Goal
Please count the lines below that contain the string "cell", matching case exactly, and give only that number.

** start **

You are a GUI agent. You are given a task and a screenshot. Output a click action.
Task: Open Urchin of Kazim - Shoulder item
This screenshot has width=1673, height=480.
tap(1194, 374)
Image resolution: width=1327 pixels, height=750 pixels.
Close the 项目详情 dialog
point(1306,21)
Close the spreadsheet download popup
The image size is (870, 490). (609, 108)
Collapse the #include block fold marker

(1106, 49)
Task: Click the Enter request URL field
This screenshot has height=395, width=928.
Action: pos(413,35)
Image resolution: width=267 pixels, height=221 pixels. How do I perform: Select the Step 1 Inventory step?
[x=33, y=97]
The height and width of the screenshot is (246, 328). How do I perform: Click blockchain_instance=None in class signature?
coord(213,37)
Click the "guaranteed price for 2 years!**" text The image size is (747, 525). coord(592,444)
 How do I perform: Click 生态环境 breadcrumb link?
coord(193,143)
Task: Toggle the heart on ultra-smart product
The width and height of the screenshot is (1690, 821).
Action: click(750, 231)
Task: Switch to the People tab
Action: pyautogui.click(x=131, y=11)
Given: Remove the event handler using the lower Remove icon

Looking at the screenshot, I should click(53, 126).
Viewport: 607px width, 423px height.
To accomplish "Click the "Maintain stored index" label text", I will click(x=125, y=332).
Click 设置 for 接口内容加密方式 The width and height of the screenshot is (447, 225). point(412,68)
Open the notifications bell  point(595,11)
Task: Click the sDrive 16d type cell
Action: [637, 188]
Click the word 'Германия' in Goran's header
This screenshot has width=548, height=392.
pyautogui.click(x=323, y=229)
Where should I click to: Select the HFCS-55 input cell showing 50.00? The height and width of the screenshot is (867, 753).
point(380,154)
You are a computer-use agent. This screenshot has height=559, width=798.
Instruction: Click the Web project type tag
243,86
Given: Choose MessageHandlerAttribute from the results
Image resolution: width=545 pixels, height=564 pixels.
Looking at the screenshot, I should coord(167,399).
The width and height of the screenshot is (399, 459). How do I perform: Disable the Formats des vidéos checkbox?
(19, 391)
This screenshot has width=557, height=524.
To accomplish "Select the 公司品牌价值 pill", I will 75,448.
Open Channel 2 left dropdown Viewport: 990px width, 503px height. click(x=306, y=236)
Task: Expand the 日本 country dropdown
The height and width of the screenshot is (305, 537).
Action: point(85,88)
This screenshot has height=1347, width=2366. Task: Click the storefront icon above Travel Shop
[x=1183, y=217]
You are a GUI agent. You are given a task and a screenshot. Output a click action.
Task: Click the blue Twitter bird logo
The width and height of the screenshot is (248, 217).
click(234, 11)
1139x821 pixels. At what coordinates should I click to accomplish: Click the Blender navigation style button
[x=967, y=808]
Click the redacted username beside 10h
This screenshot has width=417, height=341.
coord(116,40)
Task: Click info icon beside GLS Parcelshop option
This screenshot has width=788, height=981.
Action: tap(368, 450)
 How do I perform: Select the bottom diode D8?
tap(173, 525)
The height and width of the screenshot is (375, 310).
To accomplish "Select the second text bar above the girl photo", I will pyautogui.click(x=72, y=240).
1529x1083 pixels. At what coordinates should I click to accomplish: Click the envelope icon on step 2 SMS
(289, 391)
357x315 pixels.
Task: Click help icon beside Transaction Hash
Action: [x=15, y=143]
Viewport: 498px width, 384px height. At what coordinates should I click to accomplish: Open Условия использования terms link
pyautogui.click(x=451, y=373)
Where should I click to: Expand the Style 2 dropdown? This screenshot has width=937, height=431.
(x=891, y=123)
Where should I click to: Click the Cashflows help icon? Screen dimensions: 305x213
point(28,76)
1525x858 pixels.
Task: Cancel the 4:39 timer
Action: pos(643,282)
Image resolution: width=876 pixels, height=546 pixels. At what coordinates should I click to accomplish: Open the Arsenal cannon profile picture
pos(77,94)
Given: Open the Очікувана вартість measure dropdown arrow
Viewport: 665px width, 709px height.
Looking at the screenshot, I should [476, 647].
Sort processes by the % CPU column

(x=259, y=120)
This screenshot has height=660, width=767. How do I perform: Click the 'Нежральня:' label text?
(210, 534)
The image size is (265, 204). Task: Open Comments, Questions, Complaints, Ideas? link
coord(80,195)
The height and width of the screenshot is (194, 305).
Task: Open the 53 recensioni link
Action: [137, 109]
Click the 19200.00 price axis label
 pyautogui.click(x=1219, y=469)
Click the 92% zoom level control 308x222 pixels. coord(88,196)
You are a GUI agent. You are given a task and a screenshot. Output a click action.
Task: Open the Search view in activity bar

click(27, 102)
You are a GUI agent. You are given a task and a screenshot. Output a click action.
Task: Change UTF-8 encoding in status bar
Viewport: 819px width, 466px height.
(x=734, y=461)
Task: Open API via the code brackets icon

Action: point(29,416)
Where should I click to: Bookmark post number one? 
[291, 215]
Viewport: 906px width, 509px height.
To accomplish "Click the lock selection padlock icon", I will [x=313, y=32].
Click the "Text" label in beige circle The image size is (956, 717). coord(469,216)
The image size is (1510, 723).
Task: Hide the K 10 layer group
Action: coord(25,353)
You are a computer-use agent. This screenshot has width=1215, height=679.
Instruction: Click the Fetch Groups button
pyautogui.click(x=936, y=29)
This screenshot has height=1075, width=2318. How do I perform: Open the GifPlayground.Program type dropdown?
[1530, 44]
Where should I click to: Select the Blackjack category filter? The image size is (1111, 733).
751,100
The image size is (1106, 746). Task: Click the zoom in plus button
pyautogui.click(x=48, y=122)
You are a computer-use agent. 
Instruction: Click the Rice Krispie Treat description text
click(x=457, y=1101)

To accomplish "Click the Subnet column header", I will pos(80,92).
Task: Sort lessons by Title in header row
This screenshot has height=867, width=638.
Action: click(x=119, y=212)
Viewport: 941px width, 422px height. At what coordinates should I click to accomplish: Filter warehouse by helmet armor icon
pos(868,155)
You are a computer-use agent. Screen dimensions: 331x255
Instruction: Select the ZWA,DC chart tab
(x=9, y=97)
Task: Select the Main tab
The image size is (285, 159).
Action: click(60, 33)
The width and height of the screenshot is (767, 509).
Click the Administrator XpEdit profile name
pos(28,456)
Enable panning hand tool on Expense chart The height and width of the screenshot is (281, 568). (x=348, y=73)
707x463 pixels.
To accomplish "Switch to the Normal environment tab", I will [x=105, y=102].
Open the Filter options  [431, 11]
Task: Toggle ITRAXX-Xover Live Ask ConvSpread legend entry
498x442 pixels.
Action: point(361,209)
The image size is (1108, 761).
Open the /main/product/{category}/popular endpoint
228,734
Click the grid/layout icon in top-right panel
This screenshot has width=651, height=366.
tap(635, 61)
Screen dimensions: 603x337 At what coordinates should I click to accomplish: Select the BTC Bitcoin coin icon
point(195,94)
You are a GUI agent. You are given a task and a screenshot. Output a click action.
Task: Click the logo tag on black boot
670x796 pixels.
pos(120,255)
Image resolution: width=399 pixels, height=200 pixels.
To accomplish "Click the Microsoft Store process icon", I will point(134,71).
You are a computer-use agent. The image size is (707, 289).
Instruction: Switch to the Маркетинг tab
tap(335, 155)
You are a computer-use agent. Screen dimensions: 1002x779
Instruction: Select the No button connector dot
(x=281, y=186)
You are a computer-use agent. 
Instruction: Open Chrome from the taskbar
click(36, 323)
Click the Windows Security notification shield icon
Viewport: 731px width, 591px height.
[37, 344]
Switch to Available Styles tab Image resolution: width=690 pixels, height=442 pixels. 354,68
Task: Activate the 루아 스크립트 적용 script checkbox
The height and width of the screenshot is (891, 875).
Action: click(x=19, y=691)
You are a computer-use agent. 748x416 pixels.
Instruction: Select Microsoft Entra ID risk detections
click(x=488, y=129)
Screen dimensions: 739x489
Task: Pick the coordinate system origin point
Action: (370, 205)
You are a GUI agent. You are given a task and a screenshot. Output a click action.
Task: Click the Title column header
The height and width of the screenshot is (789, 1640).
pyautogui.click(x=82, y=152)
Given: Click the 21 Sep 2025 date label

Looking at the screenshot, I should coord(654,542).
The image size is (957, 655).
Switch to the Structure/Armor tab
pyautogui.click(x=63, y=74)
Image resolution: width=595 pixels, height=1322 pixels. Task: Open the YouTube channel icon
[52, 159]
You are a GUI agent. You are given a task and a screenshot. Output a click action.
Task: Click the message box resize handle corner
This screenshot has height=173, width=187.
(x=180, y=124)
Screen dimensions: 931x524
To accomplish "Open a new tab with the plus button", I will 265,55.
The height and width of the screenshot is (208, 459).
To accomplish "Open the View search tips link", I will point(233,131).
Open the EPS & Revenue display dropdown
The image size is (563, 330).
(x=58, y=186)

** end **

Answer for the task
2